Crédits photo : Shutterstock / whiteMocca
De quoi parle-t-on ?
Sur les bases d’évaluation du QI, seules quelques aptitudes sont appréciées, essentiellement l’intelligence logico-déductive, spatiale, dans ses aspects géométriques et langagière, là encore sur quelques composantes seulement.
Ainsi, nous remarquons tout d’abord, que le test attribué à Alfred Binet et Théodore Simon mériterait d’être remis au goût du jour des différentes intelligences mises en exergue par Howard Gardner (9 intelligences) et par Antonio Damasio et Daniel Goleman avec l’Intelligence Émotionnelle, nous aurions alors une représentation beaucoup plus contemporaine de l’intelligence. Plusieurs tests existent pour apprécier ces compétences auprès des enfants et des adultes.
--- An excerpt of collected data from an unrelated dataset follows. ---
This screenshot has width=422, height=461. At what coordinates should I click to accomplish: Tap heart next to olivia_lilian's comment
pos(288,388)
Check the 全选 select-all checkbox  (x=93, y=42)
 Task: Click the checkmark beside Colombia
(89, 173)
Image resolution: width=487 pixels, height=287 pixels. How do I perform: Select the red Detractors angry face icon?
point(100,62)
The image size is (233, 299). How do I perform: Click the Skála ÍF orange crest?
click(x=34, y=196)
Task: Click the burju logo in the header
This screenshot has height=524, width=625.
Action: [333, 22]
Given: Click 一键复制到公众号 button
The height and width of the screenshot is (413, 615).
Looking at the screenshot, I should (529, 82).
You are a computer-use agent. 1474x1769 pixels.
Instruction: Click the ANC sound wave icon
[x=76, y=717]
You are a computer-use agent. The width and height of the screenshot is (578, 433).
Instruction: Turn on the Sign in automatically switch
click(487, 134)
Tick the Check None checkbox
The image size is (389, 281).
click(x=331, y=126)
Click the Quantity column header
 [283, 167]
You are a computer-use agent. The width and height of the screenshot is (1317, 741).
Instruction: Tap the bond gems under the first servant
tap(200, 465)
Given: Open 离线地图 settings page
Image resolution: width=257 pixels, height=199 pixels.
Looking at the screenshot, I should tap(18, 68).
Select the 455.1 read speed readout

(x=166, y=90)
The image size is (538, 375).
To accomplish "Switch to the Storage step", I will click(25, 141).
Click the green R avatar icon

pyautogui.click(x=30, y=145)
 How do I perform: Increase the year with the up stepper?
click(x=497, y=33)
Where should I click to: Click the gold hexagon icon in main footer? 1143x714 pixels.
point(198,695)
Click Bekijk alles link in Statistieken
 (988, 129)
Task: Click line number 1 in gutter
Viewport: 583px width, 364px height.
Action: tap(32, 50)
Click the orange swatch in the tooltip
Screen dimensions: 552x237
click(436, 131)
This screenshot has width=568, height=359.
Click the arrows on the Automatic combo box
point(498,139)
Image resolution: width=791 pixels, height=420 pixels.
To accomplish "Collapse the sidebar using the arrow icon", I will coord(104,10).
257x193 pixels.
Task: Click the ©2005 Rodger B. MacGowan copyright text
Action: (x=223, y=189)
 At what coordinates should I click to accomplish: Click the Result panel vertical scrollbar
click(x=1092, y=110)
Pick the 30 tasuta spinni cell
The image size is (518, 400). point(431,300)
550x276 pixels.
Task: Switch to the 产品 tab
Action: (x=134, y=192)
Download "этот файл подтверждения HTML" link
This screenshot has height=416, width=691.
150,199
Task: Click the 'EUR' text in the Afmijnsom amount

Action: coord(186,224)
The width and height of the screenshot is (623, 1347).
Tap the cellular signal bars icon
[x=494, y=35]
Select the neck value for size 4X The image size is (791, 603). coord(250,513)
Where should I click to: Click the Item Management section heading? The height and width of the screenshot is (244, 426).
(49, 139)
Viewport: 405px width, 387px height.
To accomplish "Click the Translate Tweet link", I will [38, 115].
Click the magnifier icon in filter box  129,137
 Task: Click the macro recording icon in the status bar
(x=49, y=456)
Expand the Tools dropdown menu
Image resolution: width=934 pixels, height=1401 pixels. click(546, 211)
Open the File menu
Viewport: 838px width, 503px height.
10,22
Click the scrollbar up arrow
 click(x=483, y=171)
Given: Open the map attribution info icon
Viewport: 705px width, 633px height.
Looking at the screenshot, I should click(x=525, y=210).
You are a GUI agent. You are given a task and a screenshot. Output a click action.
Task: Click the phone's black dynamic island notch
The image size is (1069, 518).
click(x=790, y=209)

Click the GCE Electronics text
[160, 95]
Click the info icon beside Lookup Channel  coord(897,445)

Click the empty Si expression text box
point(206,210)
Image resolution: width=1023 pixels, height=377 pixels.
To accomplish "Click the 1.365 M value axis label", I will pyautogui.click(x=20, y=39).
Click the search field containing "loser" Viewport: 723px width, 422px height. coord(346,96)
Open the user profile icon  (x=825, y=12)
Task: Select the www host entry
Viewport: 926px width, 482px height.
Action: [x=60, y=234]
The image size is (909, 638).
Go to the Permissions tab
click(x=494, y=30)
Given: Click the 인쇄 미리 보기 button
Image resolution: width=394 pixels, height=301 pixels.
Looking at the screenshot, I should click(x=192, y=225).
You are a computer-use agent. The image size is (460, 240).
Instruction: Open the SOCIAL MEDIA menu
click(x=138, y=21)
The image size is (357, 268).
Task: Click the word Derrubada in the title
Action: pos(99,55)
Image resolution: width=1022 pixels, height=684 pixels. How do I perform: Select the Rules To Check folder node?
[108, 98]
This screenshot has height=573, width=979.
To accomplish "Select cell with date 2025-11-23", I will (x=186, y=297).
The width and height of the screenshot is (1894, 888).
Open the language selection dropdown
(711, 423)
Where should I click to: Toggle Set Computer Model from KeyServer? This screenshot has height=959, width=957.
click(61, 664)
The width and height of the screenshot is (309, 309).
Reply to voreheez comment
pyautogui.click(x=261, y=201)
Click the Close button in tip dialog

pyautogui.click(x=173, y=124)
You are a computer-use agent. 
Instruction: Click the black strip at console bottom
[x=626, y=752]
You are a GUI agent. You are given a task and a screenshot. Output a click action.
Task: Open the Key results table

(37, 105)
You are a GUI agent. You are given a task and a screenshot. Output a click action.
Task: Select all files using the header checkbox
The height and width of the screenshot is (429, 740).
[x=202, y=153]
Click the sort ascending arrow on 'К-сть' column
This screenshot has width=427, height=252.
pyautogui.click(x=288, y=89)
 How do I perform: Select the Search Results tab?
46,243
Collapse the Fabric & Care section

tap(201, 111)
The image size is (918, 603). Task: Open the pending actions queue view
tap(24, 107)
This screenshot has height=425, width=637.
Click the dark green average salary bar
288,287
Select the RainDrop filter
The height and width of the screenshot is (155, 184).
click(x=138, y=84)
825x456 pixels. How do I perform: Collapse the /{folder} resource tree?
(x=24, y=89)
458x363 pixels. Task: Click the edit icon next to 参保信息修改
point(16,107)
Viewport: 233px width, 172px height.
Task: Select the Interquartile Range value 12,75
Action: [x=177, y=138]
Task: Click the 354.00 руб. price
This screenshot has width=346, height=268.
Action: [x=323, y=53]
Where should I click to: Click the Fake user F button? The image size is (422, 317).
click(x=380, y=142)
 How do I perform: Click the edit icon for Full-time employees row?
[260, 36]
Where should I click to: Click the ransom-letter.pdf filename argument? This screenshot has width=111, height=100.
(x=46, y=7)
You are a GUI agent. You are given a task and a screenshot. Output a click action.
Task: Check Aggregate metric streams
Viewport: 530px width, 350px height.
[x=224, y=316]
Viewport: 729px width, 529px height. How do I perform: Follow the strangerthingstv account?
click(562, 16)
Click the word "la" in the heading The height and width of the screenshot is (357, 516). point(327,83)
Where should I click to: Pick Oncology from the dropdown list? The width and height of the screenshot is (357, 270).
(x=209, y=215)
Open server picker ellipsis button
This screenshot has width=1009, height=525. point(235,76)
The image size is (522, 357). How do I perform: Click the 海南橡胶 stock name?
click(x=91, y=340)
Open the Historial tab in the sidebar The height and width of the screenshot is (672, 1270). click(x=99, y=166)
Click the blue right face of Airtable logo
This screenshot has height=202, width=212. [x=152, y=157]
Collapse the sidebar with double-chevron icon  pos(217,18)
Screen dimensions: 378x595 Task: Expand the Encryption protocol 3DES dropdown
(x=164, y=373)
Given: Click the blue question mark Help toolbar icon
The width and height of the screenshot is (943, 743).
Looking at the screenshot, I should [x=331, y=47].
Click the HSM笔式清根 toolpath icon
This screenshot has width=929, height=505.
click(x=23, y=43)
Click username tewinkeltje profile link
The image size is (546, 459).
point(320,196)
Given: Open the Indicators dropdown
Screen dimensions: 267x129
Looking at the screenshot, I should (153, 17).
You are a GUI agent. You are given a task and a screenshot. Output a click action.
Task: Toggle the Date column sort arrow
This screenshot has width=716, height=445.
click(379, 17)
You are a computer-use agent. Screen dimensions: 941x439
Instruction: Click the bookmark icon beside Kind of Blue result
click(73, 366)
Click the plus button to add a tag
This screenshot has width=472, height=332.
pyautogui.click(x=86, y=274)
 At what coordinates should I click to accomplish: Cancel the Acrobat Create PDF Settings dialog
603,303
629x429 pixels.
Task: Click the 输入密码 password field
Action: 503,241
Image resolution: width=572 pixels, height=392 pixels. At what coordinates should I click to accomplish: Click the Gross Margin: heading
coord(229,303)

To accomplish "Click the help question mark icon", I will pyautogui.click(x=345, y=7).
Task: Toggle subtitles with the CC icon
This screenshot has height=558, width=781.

Et surtout, nous pourrions revenir au test initial Binet-Simon[1] et découvrir qu’il était bien plus riche que les passations contemporaines en ligne ou lors d’examens. Une « évolution » qui mériterait déjà d’être appréciée. Au premier regard, il semble que les évolutions aient perdu en diversité et que nous y revenions davantage aujourd’hui.
Alors baisse du QI ou ??
Ce qui nous conduit au contenu du titre : l’effet Flynn qui décrit le développement de l’intelligence à chaque décennie depuis les premières mesures lors de la Première Guerre Mondiale[2] et depuis une quinzaine d’années la tendance s’inverse dixit diverses études.
Cependant, si nos appréciations de l’intelligence changent et que les conditions ont également été modifiées, alors nous pourrions imaginer de revoir nos appréciations de l’intelligence afin d’éviter de voir des HPI (hauts potentiels, surdoués, zèbres) à tous les coins de rue.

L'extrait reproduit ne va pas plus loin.